**EXTRACTED TEXT**

* start *

Mrs Paola Sagastuy, Head of Languages at Ashford School, explains how making the decision to study a language opens up a world of opportunities for students.
At Ashford School we strongly believe in the value of learning languages, and so we encourage all of our pupils to learn one or two languages during their stay with us. We offer Spanish, French and German from Year 7 to A-Level.
Because we care that our pupils love the languages that they are learning, and we believe in personal responsibility, pupils are offered a choice of languages from Year 7. We help them make an informed decision by offering them a rotation of each language in the first half of the year, and then ask them to choose two languages to go forward with. Pupils will learn these two languages until the end of Year 9, and when they make their language choices for GCSEs, they can continue with both languages or they can choose to focus on just one of them.
Until recently, French was the more popular language choice, however this seems to have shifted in the last few years, with Spanish having the greatest uptake. Pupils often perceive German as the more ‘difficult’ language, and as such its popularity had dwindled somewhat. We have worked hard to change this perception, as there really isn’t any language that is easier or more difficult to learn in and of itself. In fact, German can often be easier for English speakers as it shares many word roots. This has now led to German coming in second in popularity with our upcoming cohorts.

* end *

**COLLECTED MATERIAL**
* start *

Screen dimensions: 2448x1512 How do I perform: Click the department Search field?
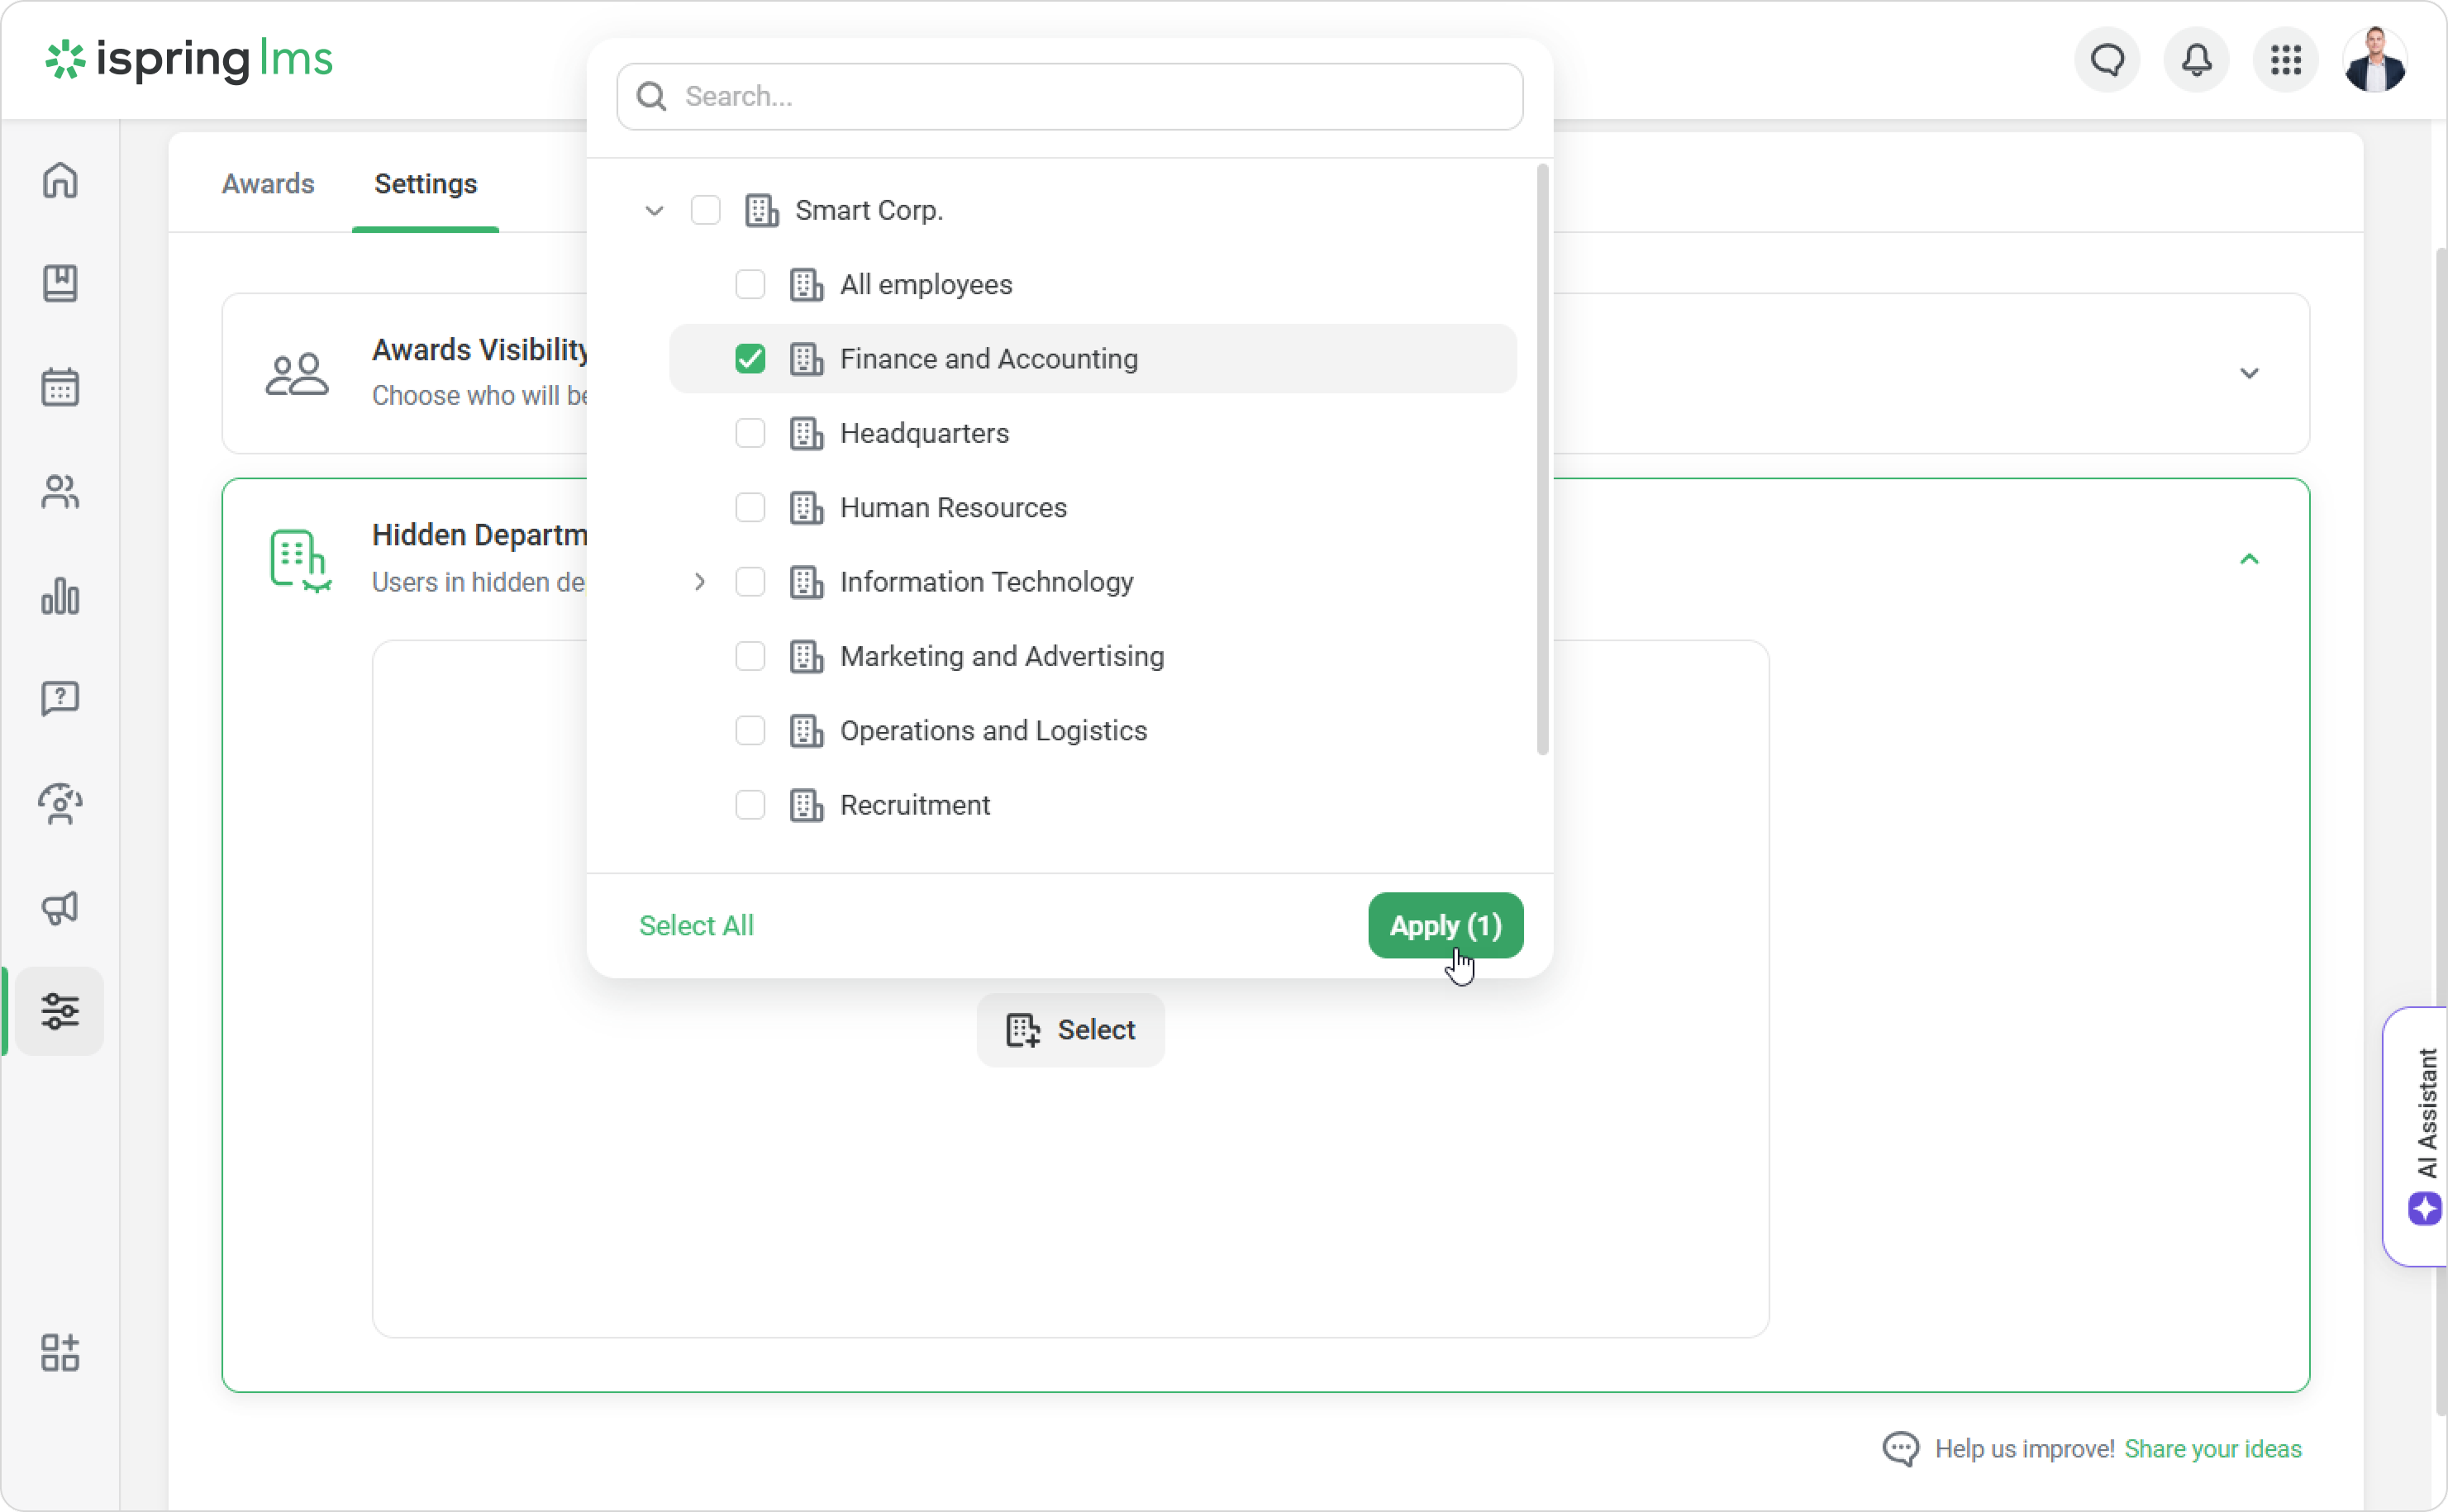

* end *

**TASK SET**
(A) In the Ashford School languages text, which languages does the school offer from Year 7 to A-Level?
(B) Please mark each statement below yes or no against the Ashford School languages text, and quote the words that decide it. (i) Pupils pick two languages after trying each one in the first half of Year 7. (ii) French currently has the greatest uptake. (iii) German now ranks second in popularity with upcoming cohorts.

**FINAL ANSWERS**
(A) Spanish, French and German.

(B)
(i) Yes: "offering them a rotation of each language in the first half of the year, and then ask them to choose two languages to go forward with"
(ii) No: "with Spanish having the greatest uptake"
(iii) Yes: "German coming in second in popularity with our upcoming cohorts"